The virtual discussion is being organized by Mason’s Judaic Studies Council. Among the event’s cosponsors are the Department of Religious Studies, the John Mitchell, Jr. Program for History, Justice, and Race, the Honors College, the College of Humanities and Social Sciences (CHSS), University LifeMason HillelChabad of GMU, the Alpha Epsilon Pi chapter at GMU, the Pozez Jewish Community Center of Norther Virginia, and the Jewish Community Relations Council of Greater Washington.

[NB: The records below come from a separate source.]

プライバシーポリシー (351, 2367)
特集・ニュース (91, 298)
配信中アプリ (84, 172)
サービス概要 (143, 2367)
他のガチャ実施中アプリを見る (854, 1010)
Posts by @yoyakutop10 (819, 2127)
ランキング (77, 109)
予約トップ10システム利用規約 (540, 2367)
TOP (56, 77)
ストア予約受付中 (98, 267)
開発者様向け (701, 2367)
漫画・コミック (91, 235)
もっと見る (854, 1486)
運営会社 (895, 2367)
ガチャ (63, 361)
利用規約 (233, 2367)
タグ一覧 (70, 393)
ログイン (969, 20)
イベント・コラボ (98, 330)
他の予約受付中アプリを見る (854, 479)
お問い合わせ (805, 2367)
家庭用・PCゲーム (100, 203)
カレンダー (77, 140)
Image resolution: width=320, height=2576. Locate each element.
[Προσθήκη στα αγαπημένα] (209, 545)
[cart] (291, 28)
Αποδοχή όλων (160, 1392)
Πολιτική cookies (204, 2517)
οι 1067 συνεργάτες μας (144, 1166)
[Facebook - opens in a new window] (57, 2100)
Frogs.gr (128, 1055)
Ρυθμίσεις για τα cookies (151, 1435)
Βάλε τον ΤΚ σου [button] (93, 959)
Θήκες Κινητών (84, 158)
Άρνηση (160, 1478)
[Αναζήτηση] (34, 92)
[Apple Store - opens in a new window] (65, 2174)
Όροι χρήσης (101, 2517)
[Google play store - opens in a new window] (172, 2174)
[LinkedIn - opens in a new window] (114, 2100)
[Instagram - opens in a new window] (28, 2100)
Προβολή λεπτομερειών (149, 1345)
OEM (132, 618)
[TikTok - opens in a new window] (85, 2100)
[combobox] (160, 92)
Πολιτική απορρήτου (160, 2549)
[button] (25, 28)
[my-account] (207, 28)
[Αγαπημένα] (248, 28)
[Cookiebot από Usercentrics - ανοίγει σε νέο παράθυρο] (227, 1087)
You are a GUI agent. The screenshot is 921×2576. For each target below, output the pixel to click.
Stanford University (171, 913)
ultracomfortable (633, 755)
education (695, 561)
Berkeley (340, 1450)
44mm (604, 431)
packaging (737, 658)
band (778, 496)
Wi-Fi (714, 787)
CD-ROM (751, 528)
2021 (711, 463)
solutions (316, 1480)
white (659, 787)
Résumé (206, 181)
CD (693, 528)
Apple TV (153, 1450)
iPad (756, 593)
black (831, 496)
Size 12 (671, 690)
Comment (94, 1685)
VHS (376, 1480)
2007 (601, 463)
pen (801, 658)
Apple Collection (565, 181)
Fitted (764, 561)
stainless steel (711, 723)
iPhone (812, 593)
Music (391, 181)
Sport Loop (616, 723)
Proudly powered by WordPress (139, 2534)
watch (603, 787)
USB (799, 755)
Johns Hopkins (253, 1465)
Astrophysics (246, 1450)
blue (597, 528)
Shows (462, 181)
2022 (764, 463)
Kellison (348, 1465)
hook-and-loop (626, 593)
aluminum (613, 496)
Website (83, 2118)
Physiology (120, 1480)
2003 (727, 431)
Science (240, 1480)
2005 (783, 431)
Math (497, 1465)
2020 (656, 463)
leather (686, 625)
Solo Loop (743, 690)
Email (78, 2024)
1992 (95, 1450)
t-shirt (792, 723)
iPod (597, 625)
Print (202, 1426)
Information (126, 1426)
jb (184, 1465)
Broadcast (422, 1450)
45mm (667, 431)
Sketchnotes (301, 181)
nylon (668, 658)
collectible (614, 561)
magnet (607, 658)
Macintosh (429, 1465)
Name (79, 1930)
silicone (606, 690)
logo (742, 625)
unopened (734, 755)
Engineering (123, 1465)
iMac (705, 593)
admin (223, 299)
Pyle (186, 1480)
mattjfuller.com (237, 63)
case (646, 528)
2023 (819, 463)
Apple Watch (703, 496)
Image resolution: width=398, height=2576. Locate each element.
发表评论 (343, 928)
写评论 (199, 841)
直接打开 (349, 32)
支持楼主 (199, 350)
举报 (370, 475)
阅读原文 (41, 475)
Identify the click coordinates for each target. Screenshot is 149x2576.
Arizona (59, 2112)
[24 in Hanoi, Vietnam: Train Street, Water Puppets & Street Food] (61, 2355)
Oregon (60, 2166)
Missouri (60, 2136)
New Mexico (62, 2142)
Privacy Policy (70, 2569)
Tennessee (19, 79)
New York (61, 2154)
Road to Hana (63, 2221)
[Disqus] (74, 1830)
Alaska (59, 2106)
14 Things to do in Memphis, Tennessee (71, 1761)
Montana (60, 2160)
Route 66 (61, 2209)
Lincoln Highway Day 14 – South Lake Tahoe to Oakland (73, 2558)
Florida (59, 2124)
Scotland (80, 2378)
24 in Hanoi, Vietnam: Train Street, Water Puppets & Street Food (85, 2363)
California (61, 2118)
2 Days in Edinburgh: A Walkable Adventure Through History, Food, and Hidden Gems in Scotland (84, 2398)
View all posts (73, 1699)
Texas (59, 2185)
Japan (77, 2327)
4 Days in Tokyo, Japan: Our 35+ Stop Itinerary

Lt. Col. Vindman was thrust into the national spotlight in 2019 when he testified during the first impeachment trial of then President Donald J. Trump.

Lt. Col. Vindman joined the National Security Council in 2018, where he implemented the Trump administration’s Ukraine policy. In this role, he was one of a number of people on the July 25th, 2019, phone call at the heart of the impeachment inquiry into President Trump, which examined the latter’s pressure on Ukrainian President Volodymyr Zelensky to investigate the family of current President Joe Biden during the 2020 presidential election campaign.

“I was concerned by the call. I did not think it was proper to demand that a foreign government investigate a U.S. citizen,” Lt. Col. Vindman told investigators during his testimony at the impeachment trial.

“I realized that if Ukraine pursued an investigation into the Bidens and Burisma, it would likely be interpreted as a partisan play, which would undoubtedly result in Ukraine losing the bipartisan support it has thus far maintained,” Lt. Col. Vindman continued. “This would all undermine U.S. national security.”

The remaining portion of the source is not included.